Data items:
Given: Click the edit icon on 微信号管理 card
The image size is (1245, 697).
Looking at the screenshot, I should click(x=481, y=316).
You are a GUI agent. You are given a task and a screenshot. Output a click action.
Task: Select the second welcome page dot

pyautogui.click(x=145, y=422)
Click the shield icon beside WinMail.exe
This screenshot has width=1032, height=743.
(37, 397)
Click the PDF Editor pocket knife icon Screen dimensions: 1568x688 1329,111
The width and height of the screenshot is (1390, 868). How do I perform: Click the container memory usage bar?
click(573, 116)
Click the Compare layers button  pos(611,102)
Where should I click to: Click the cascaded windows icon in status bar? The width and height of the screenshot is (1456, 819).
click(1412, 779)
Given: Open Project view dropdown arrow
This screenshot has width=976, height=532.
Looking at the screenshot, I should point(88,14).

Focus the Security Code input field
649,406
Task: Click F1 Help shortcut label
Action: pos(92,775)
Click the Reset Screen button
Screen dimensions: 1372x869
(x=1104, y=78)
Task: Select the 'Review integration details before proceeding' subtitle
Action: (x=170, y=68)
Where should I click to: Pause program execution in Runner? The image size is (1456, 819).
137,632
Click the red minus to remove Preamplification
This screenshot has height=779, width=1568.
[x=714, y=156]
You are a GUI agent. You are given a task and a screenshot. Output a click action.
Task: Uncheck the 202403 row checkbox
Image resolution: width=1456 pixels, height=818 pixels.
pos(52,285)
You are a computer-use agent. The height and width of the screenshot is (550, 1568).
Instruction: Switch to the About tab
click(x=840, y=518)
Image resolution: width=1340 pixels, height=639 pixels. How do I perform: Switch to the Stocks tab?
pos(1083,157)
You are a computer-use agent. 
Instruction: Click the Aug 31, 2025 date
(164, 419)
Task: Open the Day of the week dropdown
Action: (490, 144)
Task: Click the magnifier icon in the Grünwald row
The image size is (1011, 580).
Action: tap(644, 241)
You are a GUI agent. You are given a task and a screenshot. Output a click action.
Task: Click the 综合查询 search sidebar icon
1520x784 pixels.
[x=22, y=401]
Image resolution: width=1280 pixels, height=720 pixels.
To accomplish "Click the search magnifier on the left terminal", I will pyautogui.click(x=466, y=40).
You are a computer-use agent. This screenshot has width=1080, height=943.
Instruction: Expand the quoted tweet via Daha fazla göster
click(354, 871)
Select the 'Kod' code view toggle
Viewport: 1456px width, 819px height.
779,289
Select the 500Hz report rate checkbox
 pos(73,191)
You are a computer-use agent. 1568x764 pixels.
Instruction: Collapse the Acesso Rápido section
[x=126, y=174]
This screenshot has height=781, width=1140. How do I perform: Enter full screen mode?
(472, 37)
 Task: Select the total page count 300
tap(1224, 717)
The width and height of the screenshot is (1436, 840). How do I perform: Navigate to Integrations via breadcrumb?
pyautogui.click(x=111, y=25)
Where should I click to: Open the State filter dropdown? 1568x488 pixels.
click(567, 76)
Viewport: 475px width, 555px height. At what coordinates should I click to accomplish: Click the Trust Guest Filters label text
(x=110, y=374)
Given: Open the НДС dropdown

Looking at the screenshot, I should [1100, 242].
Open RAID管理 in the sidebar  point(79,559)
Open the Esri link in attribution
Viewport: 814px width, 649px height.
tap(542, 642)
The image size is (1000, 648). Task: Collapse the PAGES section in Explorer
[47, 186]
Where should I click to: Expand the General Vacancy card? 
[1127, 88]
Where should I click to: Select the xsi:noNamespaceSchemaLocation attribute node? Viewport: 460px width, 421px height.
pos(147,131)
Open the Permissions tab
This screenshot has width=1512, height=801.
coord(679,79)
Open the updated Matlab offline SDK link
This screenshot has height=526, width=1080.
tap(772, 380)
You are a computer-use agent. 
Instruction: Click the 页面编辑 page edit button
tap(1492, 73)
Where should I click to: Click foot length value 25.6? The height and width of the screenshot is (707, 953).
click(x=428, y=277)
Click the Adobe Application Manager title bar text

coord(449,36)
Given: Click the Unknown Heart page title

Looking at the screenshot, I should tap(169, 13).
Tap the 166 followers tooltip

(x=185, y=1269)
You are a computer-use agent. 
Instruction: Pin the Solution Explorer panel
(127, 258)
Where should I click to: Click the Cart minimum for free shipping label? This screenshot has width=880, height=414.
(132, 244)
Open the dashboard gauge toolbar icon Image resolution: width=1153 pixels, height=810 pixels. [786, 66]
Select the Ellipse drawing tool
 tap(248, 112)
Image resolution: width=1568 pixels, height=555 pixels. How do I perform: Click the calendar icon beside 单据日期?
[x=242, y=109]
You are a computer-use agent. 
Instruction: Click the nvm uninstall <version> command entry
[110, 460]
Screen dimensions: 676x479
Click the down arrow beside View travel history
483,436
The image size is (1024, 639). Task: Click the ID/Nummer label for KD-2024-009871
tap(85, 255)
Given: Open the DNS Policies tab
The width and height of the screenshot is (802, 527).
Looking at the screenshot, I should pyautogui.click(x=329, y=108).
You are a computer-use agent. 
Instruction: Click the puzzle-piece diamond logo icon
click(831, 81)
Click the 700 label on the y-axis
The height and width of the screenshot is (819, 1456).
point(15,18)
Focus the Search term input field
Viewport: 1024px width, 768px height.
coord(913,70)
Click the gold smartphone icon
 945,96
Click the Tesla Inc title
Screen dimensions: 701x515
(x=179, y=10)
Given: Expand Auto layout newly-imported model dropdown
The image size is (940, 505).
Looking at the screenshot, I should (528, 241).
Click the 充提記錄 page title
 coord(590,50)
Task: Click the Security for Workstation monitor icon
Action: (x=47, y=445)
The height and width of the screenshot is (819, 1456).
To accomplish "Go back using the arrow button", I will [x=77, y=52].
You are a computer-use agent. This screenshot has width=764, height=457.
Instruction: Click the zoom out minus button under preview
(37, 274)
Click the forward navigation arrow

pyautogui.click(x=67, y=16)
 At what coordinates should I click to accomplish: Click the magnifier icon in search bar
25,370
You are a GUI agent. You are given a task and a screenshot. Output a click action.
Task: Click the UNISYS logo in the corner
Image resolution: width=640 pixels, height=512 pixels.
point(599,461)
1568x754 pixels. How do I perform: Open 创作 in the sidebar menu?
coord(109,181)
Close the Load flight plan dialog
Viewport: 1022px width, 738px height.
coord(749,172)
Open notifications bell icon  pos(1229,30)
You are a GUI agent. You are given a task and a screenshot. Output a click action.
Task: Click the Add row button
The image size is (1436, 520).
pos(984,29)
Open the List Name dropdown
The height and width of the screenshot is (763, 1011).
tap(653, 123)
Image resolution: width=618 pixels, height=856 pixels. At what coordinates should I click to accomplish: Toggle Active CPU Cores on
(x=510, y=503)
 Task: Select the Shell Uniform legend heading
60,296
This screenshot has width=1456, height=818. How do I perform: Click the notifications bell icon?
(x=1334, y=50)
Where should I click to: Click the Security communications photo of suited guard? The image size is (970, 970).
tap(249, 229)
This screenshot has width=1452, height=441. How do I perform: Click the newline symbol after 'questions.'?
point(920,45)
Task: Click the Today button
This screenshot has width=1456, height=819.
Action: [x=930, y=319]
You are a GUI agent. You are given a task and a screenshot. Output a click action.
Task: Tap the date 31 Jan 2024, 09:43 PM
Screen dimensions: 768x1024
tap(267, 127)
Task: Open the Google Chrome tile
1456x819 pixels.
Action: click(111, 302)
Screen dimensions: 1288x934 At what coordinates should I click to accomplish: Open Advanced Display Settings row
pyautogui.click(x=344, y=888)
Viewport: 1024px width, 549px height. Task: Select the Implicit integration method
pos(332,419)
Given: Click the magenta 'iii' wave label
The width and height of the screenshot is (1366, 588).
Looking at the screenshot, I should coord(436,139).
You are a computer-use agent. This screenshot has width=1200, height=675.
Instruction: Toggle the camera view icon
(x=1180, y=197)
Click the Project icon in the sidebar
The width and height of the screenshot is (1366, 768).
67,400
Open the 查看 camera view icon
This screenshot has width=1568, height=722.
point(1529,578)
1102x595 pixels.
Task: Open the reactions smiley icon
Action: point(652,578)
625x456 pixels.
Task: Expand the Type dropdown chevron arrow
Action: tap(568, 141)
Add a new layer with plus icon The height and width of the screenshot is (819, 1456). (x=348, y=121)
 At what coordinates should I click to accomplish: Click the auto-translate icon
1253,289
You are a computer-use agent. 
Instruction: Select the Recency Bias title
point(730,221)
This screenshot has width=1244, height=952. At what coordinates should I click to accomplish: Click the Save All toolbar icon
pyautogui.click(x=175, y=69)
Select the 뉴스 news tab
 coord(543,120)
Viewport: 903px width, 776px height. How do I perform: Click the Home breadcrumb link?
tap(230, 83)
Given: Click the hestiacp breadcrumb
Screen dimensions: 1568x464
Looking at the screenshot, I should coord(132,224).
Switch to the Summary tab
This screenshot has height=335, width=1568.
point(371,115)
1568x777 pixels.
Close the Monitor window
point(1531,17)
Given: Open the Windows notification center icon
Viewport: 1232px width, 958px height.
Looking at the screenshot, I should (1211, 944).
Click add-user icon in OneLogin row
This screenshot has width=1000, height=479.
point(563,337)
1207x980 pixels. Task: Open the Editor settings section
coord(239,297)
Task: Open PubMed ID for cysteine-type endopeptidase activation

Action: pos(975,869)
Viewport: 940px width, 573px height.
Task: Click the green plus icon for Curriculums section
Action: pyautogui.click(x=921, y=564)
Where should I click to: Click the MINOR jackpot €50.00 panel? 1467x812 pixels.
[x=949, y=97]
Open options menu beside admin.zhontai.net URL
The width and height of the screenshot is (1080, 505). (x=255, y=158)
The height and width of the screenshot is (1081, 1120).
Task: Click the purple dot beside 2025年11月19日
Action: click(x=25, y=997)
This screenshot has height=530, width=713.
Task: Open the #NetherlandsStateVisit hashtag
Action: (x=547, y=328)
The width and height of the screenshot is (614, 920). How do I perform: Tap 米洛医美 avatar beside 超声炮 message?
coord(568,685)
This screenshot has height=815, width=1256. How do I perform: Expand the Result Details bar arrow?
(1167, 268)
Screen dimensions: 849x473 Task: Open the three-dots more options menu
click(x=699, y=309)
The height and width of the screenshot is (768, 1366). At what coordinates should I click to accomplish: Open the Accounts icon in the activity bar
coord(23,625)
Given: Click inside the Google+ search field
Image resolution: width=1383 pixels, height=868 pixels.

## STATED TASK
Return the entries verbatim, starting at the line that contains "Click the red" and ending at the line that contains "[x=22, y=401]", with both of those lines included.

## TASK ANSWER
Click the red minus to remove Preamplification
This screenshot has height=779, width=1568.
[x=714, y=156]
You are a GUI agent. You are given a task and a screenshot. Output a click action.
Task: Uncheck the 202403 row checkbox
Image resolution: width=1456 pixels, height=818 pixels.
pos(52,285)
You are a computer-use agent. The height and width of the screenshot is (550, 1568).
Instruction: Switch to the About tab
click(x=840, y=518)
Image resolution: width=1340 pixels, height=639 pixels. How do I perform: Switch to the Stocks tab?
pos(1083,157)
You are a computer-use agent. 
Instruction: Click the Aug 31, 2025 date
(164, 419)
Task: Open the Day of the week dropdown
Action: (490, 144)
Task: Click the magnifier icon in the Grünwald row
The image size is (1011, 580).
Action: tap(644, 241)
You are a GUI agent. You are given a task and a screenshot. Output a click action.
Task: Click the 综合查询 search sidebar icon
1520x784 pixels.
[x=22, y=401]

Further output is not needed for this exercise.